Flight Secrets That Are Never Told To Passengers

Here are some flight secrets that are never told to passengers!


Let's investigate a few little-known mind-blowing facts about all things aeronautical. From the truth behind bad airline food to how picking the safest seat might save your life, here are some of the craziest flight secrets that are never told to passengers!

Always Board Last

Boarding is one of the most stressful parts of airplane travel. We’ve all been there: you’ve been through airport security, you finally get to the gate, only to see a huge line of passengers waiting to board your flight.

What most people don’t realize is that there’s not really much point in rushing to join the line, as the majority of airlines pre-assign specific seats to passengers. While some airlines like to call passengers in groups for boarding, you don’t necessarily have to adhere to that rule.

Boarding last is the easiest way to minimize the amount of time you spend holed up onboard, so assuming your hand luggage isn’t overly large and hard to fit in overhead storage, there’s not really any point standing, waiting in a line for a seat that already has your name on it! By boarding towards the end, there are also fewer people clogging up the gate area and jet bridge, speeding the process up overall.


What All Those Numbers and Letters on Your Boarding Pass Mean

While you wait, why not take a glance at your boarding pass? The 6-digit alphanumerical code that appears on most boarding passes is called a Passenger Name Record, which is used to identify individual passengers, just in case there is more than one passenger with the same name!


That code, which is recorded in the database of computer reservations systems that contain flight itineraries for each passenger, can reveal a lot about you, including your date of birth and contact details. That is one of the main reasons you should never throw your boarding pass away in a public trash can.

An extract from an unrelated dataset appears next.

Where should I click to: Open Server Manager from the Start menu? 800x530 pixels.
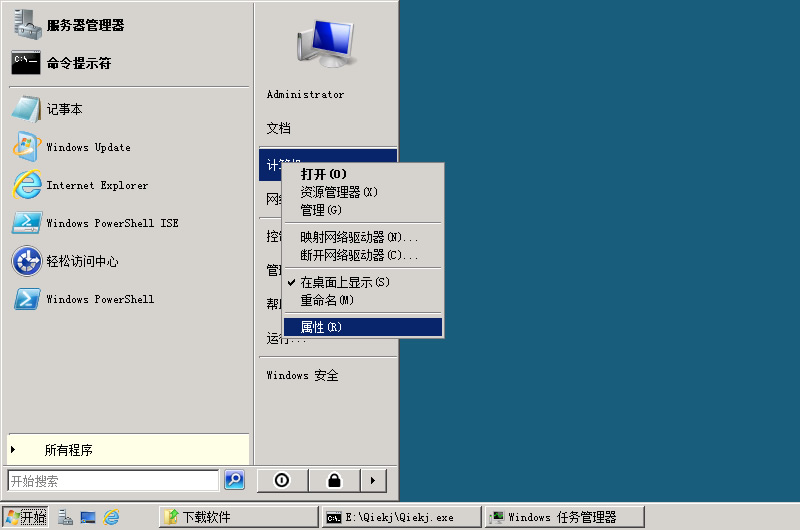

Among other things, the database that code corresponds to holds credit card information, passport details, as well as IP addresses if booked online. But if a code connected to all your personal information seems scary, hopefully you’ll never find the SSSS code on your boarding pass!

Passengers who find the four S’s code on their ticket may find themselves going through additional security checks. Short for Secondary Security Screening Selection, the code is added to boarding passes of passengers who airlines deem suspicious.


As we all know, airports take security very seriously and some things that might look totally innocent to us are seen as suspicious for airline officials. Last-minute flyers, one-way fares, or buying tickets using cash can all look a little suspicious to the guys at the airport security desk, so try not to panic if you see that code on your boarding pass; that is, if you don’t have anything to hide!

Airport Bird Control

Airplanes are pretty hefty pieces of machinery. It’s crazy to think that an average-sized commercial aircraft has a maximum take-off weight of about 175,000 pounds which includes 90,000 pounds of fuel, as well as 45,000 pounds worth of passengers, crew, and cargo! Despite their size, airplanes can still run into some problems in the air, often due to the other stuff that tends to dwell up there in the sky!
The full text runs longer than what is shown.